As Assumpta Karire from Gitega, Burundi, taught Lindsay Sterling in Portland, Maine. Photos by Lindsay Sterling.
Cooking time: 30-45 minutes
Note: Assumpta said: "ipilau has everything in it that you need." In Burundi, it's often served with beans, stewed greens, baked chicken with saucy vegetables, and salad.
- 2 Tbsp vegetable oil
- 1/2 green pepper, sliced
- 2 large onions, large dice
- 1/2 cup carrots, cut into 1 1/2 inch segments
- 4 tsp pilau spice mixture (see below)
- large handful green beans
- 1/2 cup peas
- 2 1/2 cups white long-grain rice such as basmati or jasmin
- 4 cups water
Ipilau Spice Mixture:
- 6-16 small, hot dried chilis or 1-3 tsp ground chili powder depending on your spice preference
- 1 tsp whole black peppercorns
- 1 tsp ground cinnamon or 5 pieces (1-2 inches long)

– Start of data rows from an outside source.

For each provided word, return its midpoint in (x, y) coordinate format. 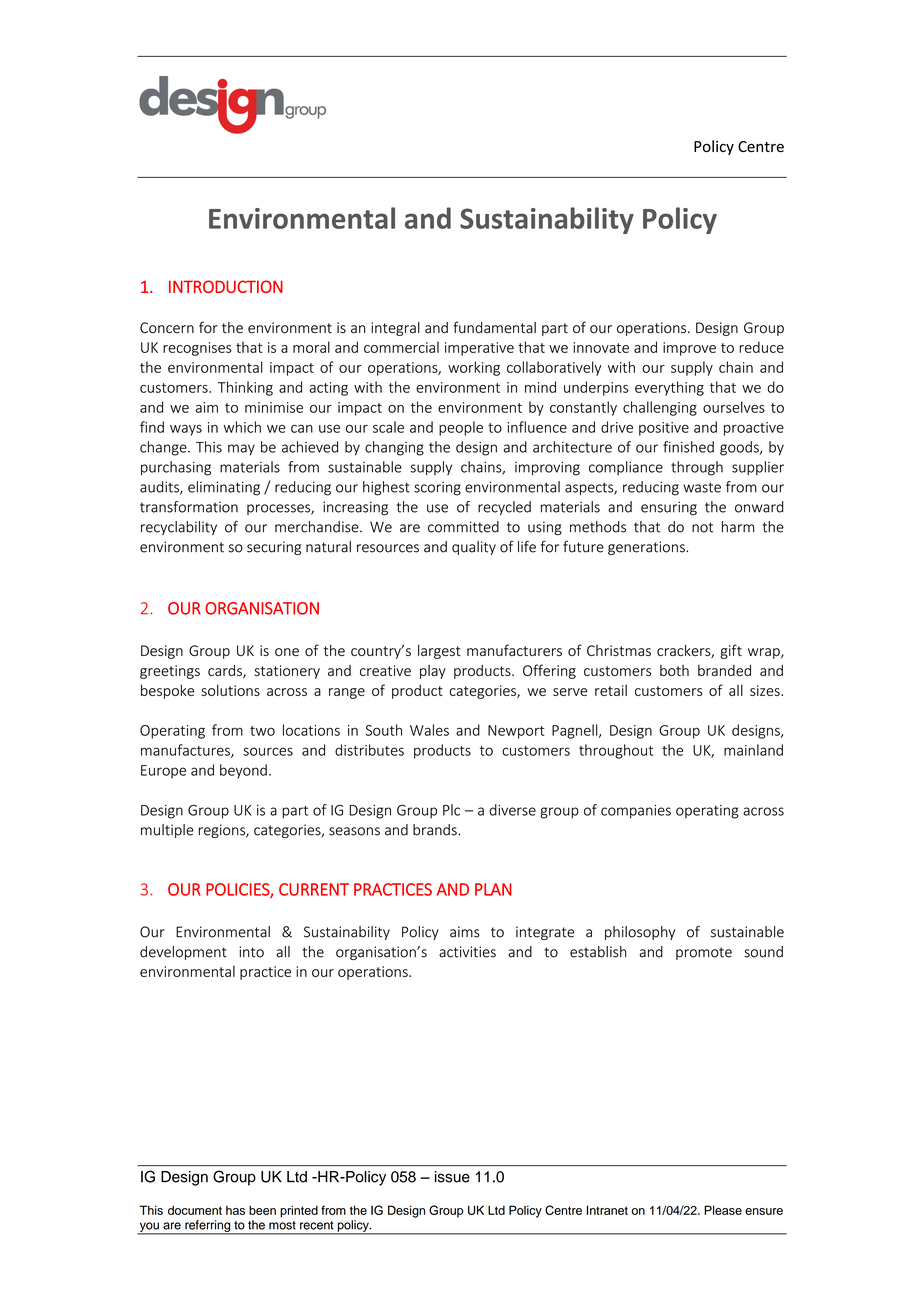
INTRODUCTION (226, 286)
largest (439, 652)
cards (226, 671)
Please (723, 1210)
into (251, 952)
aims (465, 932)
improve (689, 349)
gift (731, 651)
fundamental (494, 327)
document (195, 1210)
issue (452, 1177)
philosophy (640, 933)
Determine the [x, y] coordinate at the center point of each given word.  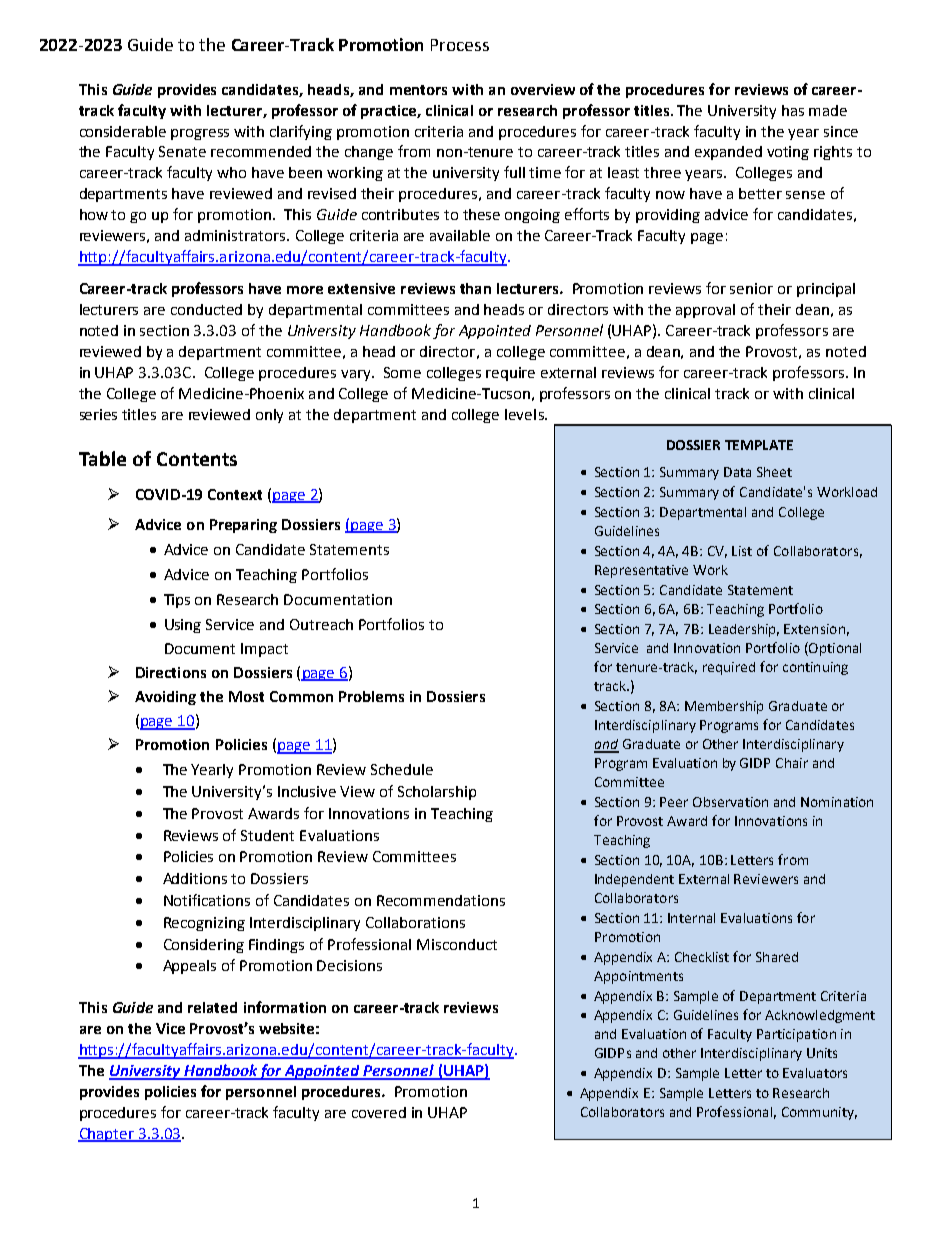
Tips [177, 601]
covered [379, 1112]
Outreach [321, 624]
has [793, 110]
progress [200, 134]
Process [460, 45]
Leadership [744, 630]
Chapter [107, 1135]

- 10 whole green cardamon pods
- 1/2 tsp whole cloves
- 1 tsp whole cumin
- 1 piece whole mace or 1/2 tsp mace powder (optional)
- 1/2 tsp ground nutmeg
- 3 bay leaves
- 3 whole star anise
- 1 tsp coriander seeds
1. Blend the ipilau spices in a spice grinder or coffee grinder. You'll have about 12 teaspoons total of the spice mixture. You'll only use 4 tsp today, so put the extra in a small jar or ziplock and use it again next time you make ipilau.
2. Choose a large pot that has a lid. With the lid off, saute onions and peppers in oil for twenty minutes on medium.
3. Add carrots, salt, spices, peas, green beans, and rice. Saute for a couple minutes, stirring, and then add water.
4. Bring to a boil, put lid on, turn heat to low. Rice is ready in about 15 minutes when all the water is absorbed and rice is soft.